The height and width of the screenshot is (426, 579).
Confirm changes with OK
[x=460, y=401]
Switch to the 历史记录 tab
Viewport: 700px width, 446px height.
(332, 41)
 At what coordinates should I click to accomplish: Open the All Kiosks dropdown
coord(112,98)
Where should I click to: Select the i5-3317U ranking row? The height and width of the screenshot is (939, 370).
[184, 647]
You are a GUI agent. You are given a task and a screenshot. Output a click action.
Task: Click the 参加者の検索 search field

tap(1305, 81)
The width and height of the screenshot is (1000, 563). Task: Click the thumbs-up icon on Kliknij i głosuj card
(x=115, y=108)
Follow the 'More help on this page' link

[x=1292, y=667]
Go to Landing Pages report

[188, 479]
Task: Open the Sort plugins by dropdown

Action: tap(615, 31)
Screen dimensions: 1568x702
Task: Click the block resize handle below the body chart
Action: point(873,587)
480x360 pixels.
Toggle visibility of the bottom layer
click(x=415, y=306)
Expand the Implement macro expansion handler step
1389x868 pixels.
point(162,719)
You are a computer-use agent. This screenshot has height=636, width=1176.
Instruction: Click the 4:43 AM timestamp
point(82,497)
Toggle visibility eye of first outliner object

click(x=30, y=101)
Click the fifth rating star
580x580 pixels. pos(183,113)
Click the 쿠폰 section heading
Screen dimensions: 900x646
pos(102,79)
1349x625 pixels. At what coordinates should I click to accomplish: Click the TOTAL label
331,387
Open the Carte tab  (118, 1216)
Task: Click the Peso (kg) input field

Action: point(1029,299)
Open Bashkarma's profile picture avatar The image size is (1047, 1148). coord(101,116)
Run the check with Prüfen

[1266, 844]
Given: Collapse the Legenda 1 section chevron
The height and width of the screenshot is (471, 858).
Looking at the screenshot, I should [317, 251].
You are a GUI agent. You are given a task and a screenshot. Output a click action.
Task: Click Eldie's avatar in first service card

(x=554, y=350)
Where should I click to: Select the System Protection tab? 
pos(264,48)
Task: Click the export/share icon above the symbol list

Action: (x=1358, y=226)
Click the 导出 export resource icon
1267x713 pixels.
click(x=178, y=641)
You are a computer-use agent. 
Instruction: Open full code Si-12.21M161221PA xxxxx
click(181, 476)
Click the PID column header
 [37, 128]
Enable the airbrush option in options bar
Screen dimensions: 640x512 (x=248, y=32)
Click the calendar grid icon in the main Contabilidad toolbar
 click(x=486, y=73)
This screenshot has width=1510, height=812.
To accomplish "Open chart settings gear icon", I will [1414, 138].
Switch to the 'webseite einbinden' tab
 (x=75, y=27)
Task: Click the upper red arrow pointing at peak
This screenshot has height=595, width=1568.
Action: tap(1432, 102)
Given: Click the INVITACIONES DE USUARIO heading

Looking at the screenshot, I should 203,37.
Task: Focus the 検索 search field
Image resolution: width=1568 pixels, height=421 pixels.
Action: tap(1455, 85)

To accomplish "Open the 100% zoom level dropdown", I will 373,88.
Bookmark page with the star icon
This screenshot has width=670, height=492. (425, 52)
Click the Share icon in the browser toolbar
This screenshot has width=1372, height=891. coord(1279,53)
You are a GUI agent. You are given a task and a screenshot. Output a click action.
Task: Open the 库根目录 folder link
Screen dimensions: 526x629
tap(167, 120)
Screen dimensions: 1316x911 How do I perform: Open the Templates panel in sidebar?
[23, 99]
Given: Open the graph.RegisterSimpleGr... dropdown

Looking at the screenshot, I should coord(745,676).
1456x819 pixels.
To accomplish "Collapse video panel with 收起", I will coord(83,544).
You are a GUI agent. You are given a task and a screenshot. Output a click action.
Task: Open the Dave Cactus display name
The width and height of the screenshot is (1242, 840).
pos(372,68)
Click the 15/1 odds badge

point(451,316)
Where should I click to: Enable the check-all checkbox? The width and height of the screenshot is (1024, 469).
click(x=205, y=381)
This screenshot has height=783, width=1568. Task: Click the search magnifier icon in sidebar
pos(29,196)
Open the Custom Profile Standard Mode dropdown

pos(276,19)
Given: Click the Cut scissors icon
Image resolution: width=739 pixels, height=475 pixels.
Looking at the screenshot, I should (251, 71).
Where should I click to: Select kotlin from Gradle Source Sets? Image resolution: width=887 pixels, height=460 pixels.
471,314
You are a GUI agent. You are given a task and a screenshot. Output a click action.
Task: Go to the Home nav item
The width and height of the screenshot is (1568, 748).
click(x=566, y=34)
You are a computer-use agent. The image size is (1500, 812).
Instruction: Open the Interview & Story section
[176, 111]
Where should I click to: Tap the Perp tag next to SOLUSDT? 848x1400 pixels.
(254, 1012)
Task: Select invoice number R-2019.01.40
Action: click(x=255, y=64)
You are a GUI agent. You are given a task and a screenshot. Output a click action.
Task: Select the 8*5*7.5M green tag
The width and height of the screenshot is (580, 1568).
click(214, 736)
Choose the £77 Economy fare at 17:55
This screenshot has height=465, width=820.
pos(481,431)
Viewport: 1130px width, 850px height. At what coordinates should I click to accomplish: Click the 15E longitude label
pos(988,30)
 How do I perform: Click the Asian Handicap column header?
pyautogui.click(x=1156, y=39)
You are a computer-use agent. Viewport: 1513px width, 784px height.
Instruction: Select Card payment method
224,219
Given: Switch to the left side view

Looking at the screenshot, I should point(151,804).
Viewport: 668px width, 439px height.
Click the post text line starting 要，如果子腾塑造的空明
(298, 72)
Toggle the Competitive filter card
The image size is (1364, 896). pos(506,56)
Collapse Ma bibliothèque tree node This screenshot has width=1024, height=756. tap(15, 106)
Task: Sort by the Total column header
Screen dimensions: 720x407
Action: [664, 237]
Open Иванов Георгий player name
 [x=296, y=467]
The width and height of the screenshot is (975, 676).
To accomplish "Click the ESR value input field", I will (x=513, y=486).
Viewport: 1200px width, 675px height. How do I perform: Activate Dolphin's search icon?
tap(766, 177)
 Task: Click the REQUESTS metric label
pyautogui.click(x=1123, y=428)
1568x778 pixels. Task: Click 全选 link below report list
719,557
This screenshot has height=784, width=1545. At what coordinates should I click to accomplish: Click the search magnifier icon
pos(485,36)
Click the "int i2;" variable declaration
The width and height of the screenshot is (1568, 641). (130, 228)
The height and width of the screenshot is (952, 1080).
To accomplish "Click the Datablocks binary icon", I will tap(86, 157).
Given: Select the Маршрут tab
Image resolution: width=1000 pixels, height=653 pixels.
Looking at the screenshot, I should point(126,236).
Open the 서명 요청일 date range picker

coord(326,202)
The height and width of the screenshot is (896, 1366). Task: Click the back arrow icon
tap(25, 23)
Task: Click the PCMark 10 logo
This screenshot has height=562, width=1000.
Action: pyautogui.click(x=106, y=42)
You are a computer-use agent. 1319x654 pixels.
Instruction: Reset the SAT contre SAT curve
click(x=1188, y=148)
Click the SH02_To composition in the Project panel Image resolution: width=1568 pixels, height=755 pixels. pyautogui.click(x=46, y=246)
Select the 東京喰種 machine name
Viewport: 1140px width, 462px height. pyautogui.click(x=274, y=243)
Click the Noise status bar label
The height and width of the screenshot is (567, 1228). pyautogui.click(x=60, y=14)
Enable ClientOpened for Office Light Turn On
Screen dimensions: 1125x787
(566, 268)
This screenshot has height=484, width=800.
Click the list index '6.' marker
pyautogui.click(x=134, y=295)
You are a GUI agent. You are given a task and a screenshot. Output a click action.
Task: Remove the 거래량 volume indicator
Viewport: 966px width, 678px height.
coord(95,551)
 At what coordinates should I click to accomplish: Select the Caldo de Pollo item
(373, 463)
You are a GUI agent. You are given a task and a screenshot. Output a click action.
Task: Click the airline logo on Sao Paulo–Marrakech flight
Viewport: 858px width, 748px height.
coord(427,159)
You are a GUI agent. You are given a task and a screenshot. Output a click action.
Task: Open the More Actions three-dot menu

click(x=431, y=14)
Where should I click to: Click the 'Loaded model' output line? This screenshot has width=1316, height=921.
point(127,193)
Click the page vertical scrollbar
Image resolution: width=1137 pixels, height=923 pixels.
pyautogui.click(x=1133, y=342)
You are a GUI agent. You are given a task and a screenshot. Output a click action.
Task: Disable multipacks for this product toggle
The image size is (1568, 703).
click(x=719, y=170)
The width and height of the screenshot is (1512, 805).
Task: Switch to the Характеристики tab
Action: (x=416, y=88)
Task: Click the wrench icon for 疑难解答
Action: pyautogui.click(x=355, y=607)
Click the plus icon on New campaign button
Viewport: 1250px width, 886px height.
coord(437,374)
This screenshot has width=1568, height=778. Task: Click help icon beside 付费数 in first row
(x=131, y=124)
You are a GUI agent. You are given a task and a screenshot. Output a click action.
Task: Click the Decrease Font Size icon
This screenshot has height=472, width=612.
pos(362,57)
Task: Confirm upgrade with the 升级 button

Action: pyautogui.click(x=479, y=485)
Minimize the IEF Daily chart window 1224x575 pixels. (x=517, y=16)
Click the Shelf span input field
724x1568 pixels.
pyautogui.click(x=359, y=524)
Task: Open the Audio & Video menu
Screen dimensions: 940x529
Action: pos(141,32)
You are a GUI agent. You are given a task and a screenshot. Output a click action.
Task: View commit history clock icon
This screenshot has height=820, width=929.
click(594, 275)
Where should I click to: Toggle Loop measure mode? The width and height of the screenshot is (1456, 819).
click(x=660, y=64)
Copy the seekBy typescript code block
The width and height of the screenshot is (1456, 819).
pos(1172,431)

•••

● Do this
How many lines of the material above contain the word "resolution"? Reply with the number alone.

● Answer to the exercise
6